* Work to do:
**A.** List every EBITDA margin percentage in the Meritor quarterly results text, and give the company or segment and the quarter each one belongs to.
**B.** Write the next part of the Meritor quarterly results text, picking up after its last sentence.

──────── Text extract ────────

Revenues fell 2% year over year to $806 million. However, the top line surpassed the Zacks Consensus Estimate of $793 million. The decrease in sales was primarily due to a decline in the commercial truck volume in North America, caused by lower production of Class 8 trucks.
Meritor’s adjusted EBITDA increased to $82 million from $81 million in the year-ago quarter. Adjusted EBITDA margin was 10.2% compared with 9.9% in the year-ago quarter. The fiscal second-quarter figure includes a charge of $10 millionfor a legal contingency related to a dispute with a joint venture. Despite this charge, adjusted EBITDA and EBITDA margin increased on a year-over-year basis, driven by good material, labor and burden performance, favorable foreign exchange and mix.
Revenues from the Commercial Truck & Industrial segment fell $11 million to $620 million in the reported quarter. Segment adjusted EBITDA declined $2 million to $54 million. EBITDA margin decreased to 8.7% from 8.9% in the prior-year quarter, primarily due to legal charges and higher steel prices. This was partially offset by operational performance, foreign exchange and favorable mix.
Revenues from the Aftermarket & Trailer segment was $215 million compared with $218 million in a year-ago quarter due to lower U.S. trailer production, partially offset by higher aftermarket revenues. Segment EBITDA was $30 million, up $2 million from the year-ago quarter. EBITDA margin was 14% compared with 12.8% a year ago. The margin improvement was backed by robust labor and burden performance.

──────── Data rows ────────

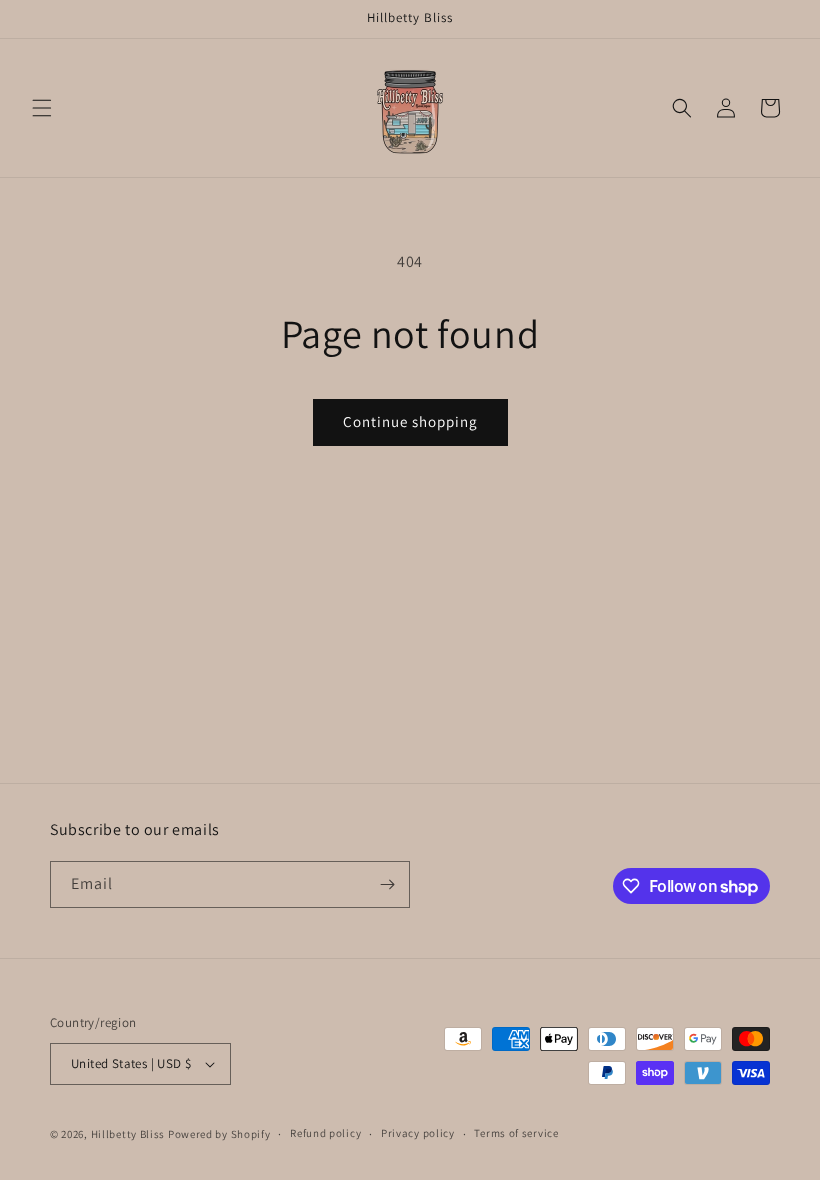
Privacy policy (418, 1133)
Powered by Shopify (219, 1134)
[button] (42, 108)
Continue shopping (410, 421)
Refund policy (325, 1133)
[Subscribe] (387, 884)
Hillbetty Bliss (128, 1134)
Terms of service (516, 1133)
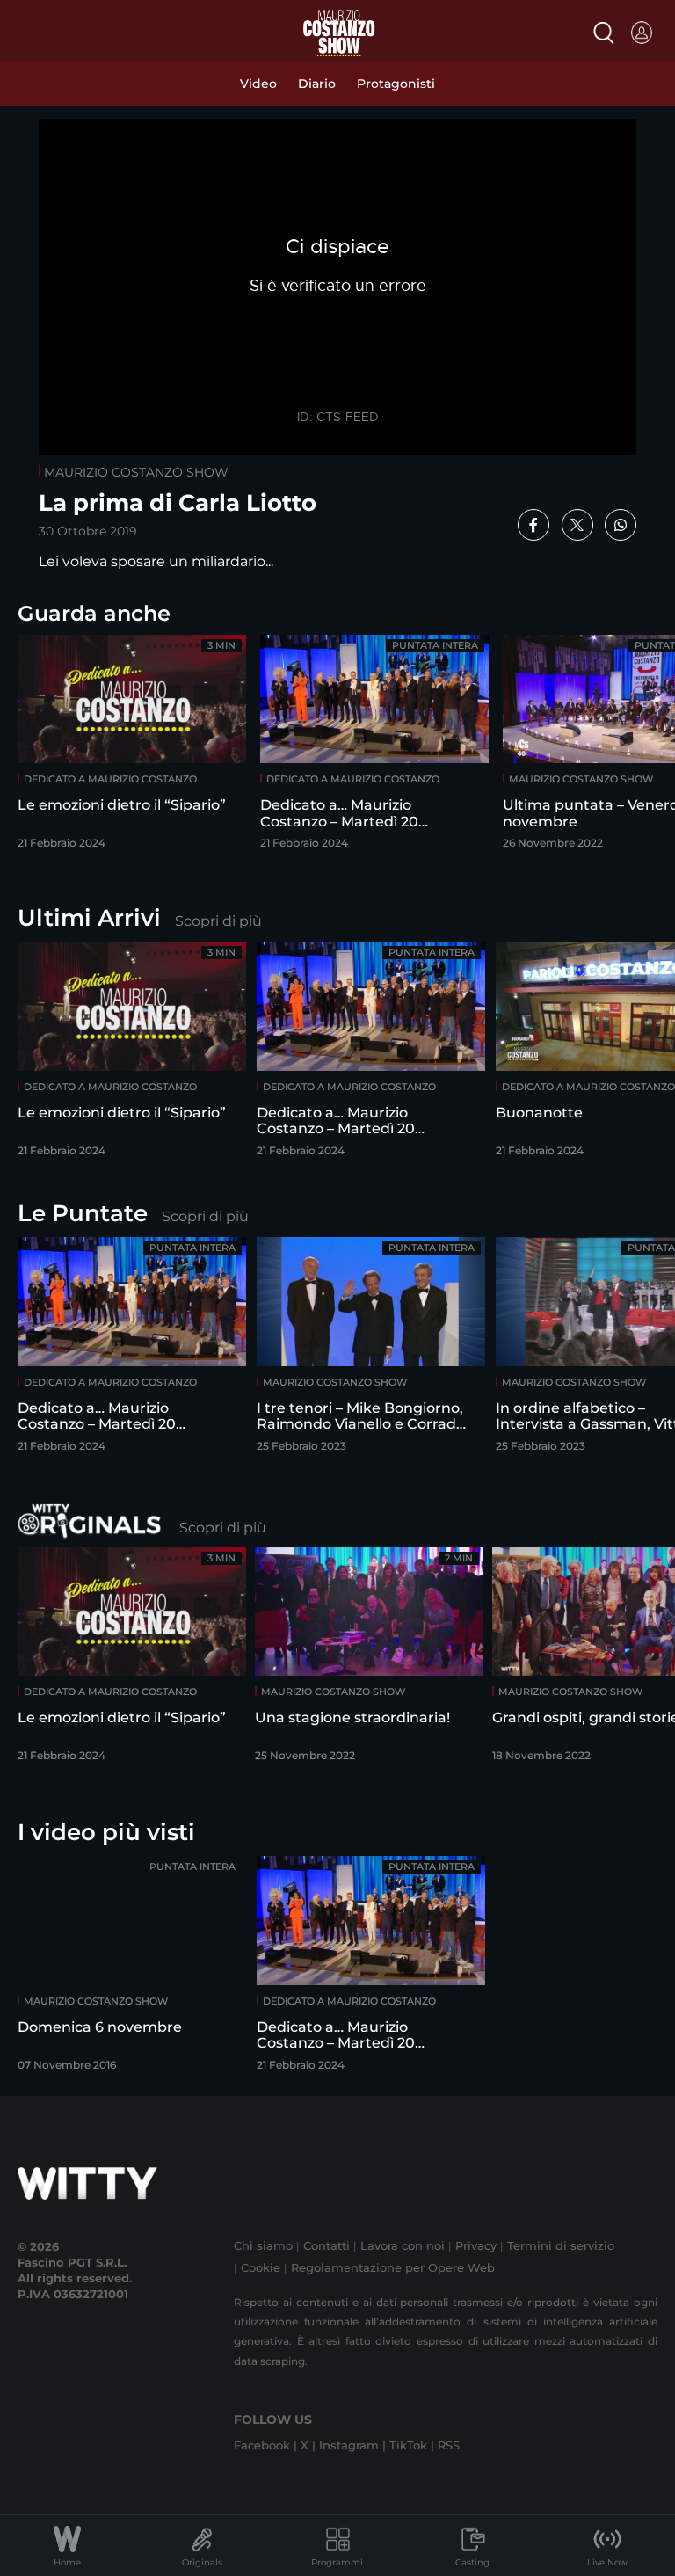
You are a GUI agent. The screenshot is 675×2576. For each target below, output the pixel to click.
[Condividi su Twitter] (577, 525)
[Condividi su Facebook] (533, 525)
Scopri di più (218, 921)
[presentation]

────────

* Written answers:
**A.**
- Company adjusted EBITDA margin, reported quarter: 10.2%
- Company adjusted EBITDA margin, year-ago quarter: 9.9%
- Commercial Truck & Industrial segment, reported quarter: 8.7%
- Commercial Truck & Industrial segment, prior-year quarter: 8.9%
- Aftermarket & Trailer segment, reported quarter: 14%
- Aftermarket & Trailer segment, year-ago quarter: 12.8%

**B.**
Financial Position
Meritor’s cash and cash equivalents totaled $138 million as of Mar 31, 2017 compared with $160 million as of Sep 30, 2016. Total debt decreased to $857 million as of Mar 31, 2017 from $982 million as of Sep 30, 2016.
In the first half of fiscal 2017, Meritor’s cash inflow from operating activities was $30 million down from $39 million in the year-ago period. Capital expenditures decreased to $40 million from the year-ago figure of $47 million. Free cash outflow was a $10 million compared with $8 million in the year-ago quarter.
Share Repurchases
The company didn’t repurchase any share in the reported quarter.
Outlook
Meritor remains on track to meet its guidance for fiscal 2017. The company expects revenues to be approximately $3.1 billion as against $3.2 billion generated in fiscal 2016. Adjusted EBITDA margin is likely to be 10%. Adjusted earnings from continuing operations are anticipated to be roughly $1.40 per share compared with the year-ago earnings of $1.64 per share.
For fiscal 2017, the company expects free cash flow of $50–$70 million and operating cash flow of $140–$160 million.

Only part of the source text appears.